Now, at this point, we can sub in all our values because we’ve been told that the mass of the excess water is 2.4 times 10 to the power of 10 kilograms. We’ve also been told the gravitational field strength of the Earth or the acceleration due to gravity is 9.8 meters per second squared. And the average height of the water is 1.5 metres. So we can plug all these values into our calculator to give us an answer of 3.528 times 10 to the power of 11 joules.
However, we can write this in a more convenient fashion. We can write the same number as 352.8 times 10 to the power of nine joules. Now, essentially, what we’ve done is multiplying this part of the number by 100 and divide this part of the number by 100. And when we multiply by 100 and divide by 100, we’re essentially just multiplying by one. So we’ve got the same number again. And therefore, 3.528 times 10 to the power of 11 is the same as 352.8 times 10 to power of nine.
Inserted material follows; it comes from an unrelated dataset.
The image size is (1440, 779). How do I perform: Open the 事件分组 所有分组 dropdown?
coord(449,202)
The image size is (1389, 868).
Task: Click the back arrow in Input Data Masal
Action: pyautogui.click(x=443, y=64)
But why would we want to do that? Well, like we said earlier, this is more of a convenient way to write it because 10 to the power of nine joules is the same as one gigajoule. So we can replace 10 to the power of nine with capital 𝐺 which stands for giga. And so if we write it in gigajoules, then we don’t have to worry about standard form. We don’t need to write times 10 to the power of something.
But anyway, so both answers are equally valid. And hence, we’ve got our final answer now. The gravitational potential energy of the extra water held back by the barrage is 3.528 times 10 to the power of 11 joules or 352.8 gigajoules.